[Given task]
Reproduce the records below, swapping every occurrence of "Where should I click to" for "Which point should I click to" and leaving everything else unchanged.

[start of Data supplied]

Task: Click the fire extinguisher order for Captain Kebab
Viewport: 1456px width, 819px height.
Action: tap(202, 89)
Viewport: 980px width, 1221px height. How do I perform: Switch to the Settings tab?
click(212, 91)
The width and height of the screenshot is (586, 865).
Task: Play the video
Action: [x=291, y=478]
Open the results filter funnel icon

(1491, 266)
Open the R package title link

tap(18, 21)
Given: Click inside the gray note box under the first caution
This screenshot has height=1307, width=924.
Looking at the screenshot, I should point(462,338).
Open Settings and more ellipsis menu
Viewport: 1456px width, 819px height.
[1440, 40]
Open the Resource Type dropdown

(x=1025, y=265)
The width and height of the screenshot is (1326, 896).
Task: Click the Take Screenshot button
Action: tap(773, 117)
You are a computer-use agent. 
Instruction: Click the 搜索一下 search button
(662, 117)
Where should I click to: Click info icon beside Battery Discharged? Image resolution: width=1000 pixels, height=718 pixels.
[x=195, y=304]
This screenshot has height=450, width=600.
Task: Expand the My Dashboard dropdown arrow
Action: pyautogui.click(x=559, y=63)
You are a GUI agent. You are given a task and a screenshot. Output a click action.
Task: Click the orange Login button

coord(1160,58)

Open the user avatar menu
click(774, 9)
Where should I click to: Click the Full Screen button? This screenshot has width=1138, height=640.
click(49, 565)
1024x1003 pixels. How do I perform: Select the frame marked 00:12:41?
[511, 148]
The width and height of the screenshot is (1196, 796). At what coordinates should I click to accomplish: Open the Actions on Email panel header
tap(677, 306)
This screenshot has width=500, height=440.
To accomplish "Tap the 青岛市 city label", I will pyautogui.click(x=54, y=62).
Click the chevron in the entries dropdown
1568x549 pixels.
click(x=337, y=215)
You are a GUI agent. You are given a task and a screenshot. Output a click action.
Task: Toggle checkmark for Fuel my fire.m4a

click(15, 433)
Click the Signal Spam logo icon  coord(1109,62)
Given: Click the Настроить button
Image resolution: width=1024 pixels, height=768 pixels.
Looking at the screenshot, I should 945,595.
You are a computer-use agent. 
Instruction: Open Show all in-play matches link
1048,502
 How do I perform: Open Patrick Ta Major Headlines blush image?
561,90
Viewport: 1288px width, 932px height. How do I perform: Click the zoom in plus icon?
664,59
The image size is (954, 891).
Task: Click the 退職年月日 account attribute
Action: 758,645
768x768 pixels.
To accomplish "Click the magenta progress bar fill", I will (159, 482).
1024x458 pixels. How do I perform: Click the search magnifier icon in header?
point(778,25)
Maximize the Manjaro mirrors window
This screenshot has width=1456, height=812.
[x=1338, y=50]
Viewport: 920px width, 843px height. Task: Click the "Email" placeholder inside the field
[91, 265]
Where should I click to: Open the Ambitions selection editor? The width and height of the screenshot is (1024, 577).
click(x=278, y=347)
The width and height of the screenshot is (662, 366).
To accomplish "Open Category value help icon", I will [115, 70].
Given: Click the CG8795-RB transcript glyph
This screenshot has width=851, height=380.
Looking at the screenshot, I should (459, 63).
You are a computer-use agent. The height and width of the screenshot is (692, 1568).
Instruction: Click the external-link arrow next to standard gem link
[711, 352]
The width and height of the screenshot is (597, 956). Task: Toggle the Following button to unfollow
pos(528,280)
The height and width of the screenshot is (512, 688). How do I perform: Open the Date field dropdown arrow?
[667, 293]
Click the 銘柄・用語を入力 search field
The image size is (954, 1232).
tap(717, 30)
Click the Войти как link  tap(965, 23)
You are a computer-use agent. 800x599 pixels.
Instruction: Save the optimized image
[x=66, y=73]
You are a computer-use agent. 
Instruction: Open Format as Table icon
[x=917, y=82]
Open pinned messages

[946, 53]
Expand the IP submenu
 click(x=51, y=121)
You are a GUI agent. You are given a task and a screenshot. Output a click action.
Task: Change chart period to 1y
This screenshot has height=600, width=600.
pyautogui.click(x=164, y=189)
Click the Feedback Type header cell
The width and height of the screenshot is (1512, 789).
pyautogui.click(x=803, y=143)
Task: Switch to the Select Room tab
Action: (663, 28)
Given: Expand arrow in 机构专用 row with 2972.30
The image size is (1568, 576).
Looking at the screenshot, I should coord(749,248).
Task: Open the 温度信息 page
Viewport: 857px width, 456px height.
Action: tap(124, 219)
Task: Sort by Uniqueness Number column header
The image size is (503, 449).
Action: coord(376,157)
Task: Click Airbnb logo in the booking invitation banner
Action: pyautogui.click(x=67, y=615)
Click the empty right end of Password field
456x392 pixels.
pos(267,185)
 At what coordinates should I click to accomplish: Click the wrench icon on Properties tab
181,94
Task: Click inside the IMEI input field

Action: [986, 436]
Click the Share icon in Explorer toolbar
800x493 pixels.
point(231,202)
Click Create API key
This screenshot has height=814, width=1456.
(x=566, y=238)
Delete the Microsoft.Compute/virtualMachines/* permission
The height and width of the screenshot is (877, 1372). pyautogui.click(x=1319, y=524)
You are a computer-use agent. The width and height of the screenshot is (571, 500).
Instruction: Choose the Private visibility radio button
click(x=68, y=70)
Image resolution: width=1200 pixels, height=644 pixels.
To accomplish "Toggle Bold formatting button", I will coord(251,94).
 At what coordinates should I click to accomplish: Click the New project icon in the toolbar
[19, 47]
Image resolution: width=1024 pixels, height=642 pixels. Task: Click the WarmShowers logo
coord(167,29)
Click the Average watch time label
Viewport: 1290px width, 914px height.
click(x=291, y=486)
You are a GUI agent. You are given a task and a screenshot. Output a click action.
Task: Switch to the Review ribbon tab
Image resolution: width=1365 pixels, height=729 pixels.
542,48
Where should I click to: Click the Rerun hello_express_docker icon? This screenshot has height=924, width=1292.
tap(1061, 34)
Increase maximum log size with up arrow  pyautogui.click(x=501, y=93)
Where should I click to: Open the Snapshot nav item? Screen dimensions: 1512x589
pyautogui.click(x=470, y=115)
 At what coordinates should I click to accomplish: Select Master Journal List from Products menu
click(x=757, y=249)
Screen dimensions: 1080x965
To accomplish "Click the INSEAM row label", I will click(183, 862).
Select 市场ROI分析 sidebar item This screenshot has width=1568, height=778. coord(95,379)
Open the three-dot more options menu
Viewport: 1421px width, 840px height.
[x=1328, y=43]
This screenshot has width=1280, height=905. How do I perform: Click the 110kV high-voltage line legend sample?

[end of Data supplied]

[Task answer]
Task: Click the fire extinguisher order for Captain Kebab
Viewport: 1456px width, 819px height.
Action: tap(202, 89)
Viewport: 980px width, 1221px height. How do I perform: Switch to the Settings tab?
click(212, 91)
The width and height of the screenshot is (586, 865).
Task: Play the video
Action: [x=291, y=478]
Open the results filter funnel icon

(1491, 266)
Open the R package title link

tap(18, 21)
Given: Click inside the gray note box under the first caution
This screenshot has height=1307, width=924.
Looking at the screenshot, I should point(462,338).
Open Settings and more ellipsis menu
Viewport: 1456px width, 819px height.
[1440, 40]
Open the Resource Type dropdown

(x=1025, y=265)
The width and height of the screenshot is (1326, 896).
Task: Click the Take Screenshot button
Action: tap(773, 117)
You are a computer-use agent. 
Instruction: Click the 搜索一下 search button
(662, 117)
Which point should I click to: Click info icon beside Battery Discharged? Image resolution: width=1000 pixels, height=718 pixels.
[x=195, y=304]
This screenshot has height=450, width=600.
Task: Expand the My Dashboard dropdown arrow
Action: pyautogui.click(x=559, y=63)
You are a GUI agent. You are given a task and a screenshot. Output a click action.
Task: Click the orange Login button

coord(1160,58)

Open the user avatar menu
click(774, 9)
Which point should I click to: Click the Full Screen button? This screenshot has width=1138, height=640.
click(49, 565)
1024x1003 pixels. How do I perform: Select the frame marked 00:12:41?
[511, 148]
The width and height of the screenshot is (1196, 796). At what coordinates should I click to accomplish: Open the Actions on Email panel header
tap(677, 306)
This screenshot has width=500, height=440.
To accomplish "Tap the 青岛市 city label", I will pyautogui.click(x=54, y=62).
Click the chevron in the entries dropdown
1568x549 pixels.
click(x=337, y=215)
You are a GUI agent. You are given a task and a screenshot. Output a click action.
Task: Toggle checkmark for Fuel my fire.m4a

click(15, 433)
Click the Signal Spam logo icon  coord(1109,62)
Given: Click the Настроить button
Image resolution: width=1024 pixels, height=768 pixels.
Looking at the screenshot, I should 945,595.
You are a computer-use agent. 
Instruction: Open Show all in-play matches link
1048,502
 How do I perform: Open Patrick Ta Major Headlines blush image?
561,90
Viewport: 1288px width, 932px height. How do I perform: Click the zoom in plus icon?
664,59
The image size is (954, 891).
Task: Click the 退職年月日 account attribute
Action: 758,645
768x768 pixels.
To accomplish "Click the magenta progress bar fill", I will (159, 482).
1024x458 pixels. How do I perform: Click the search magnifier icon in header?
point(778,25)
Maximize the Manjaro mirrors window
This screenshot has width=1456, height=812.
[x=1338, y=50]
Viewport: 920px width, 843px height. Task: Click the "Email" placeholder inside the field
[91, 265]
Which point should I click to: Open the Ambitions selection editor? The width and height of the screenshot is (1024, 577).
click(x=278, y=347)
The width and height of the screenshot is (662, 366).
To accomplish "Open Category value help icon", I will [115, 70].
Given: Click the CG8795-RB transcript glyph
This screenshot has width=851, height=380.
Looking at the screenshot, I should (459, 63).
You are a computer-use agent. The height and width of the screenshot is (692, 1568).
Instruction: Click the external-link arrow next to standard gem link
[711, 352]
The width and height of the screenshot is (597, 956). Task: Toggle the Following button to unfollow
pos(528,280)
The height and width of the screenshot is (512, 688). How do I perform: Open the Date field dropdown arrow?
[667, 293]
Click the 銘柄・用語を入力 search field
The image size is (954, 1232).
tap(717, 30)
Click the Войти как link  tap(965, 23)
You are a computer-use agent. 800x599 pixels.
Instruction: Save the optimized image
[x=66, y=73]
You are a computer-use agent. 
Instruction: Open Format as Table icon
[x=917, y=82]
Open pinned messages

[946, 53]
Expand the IP submenu
 click(x=51, y=121)
You are a GUI agent. You are given a task and a screenshot. Output a click action.
Task: Change chart period to 1y
This screenshot has height=600, width=600.
pyautogui.click(x=164, y=189)
Click the Feedback Type header cell
The width and height of the screenshot is (1512, 789).
pyautogui.click(x=803, y=143)
Task: Switch to the Select Room tab
Action: (663, 28)
Given: Expand arrow in 机构专用 row with 2972.30
The image size is (1568, 576).
Looking at the screenshot, I should coord(749,248).
Task: Open the 温度信息 page
Viewport: 857px width, 456px height.
Action: tap(124, 219)
Task: Sort by Uniqueness Number column header
The image size is (503, 449).
Action: coord(376,157)
Task: Click Airbnb logo in the booking invitation banner
Action: pyautogui.click(x=67, y=615)
Click the empty right end of Password field
456x392 pixels.
pos(267,185)
 At what coordinates should I click to accomplish: Click the wrench icon on Properties tab
181,94
Task: Click inside the IMEI input field

Action: [986, 436]
Click the Share icon in Explorer toolbar
800x493 pixels.
point(231,202)
Click Create API key
This screenshot has height=814, width=1456.
(x=566, y=238)
Delete the Microsoft.Compute/virtualMachines/* permission
The height and width of the screenshot is (877, 1372). pyautogui.click(x=1319, y=524)
You are a computer-use agent. The width and height of the screenshot is (571, 500).
Instruction: Choose the Private visibility radio button
click(x=68, y=70)
Image resolution: width=1200 pixels, height=644 pixels.
To accomplish "Toggle Bold formatting button", I will coord(251,94).
 At what coordinates should I click to accomplish: Click the New project icon in the toolbar
[19, 47]
Image resolution: width=1024 pixels, height=642 pixels. Task: Click the WarmShowers logo
coord(167,29)
Click the Average watch time label
Viewport: 1290px width, 914px height.
click(x=291, y=486)
You are a GUI agent. You are given a task and a screenshot. Output a click action.
Task: Switch to the Review ribbon tab
Image resolution: width=1365 pixels, height=729 pixels.
542,48
Which point should I click to: Click the Rerun hello_express_docker icon? This screenshot has height=924, width=1292.
tap(1061, 34)
Increase maximum log size with up arrow  pyautogui.click(x=501, y=93)
Which point should I click to: Open the Snapshot nav item? Screen dimensions: 1512x589
pyautogui.click(x=470, y=115)
 At what coordinates should I click to accomplish: Select Master Journal List from Products menu
click(x=757, y=249)
Screen dimensions: 1080x965
To accomplish "Click the INSEAM row label", I will click(183, 862).
Select 市场ROI分析 sidebar item This screenshot has width=1568, height=778. coord(95,379)
Open the three-dot more options menu
Viewport: 1421px width, 840px height.
[x=1328, y=43]
This screenshot has width=1280, height=905. How do I perform: Click the 110kV high-voltage line legend sample?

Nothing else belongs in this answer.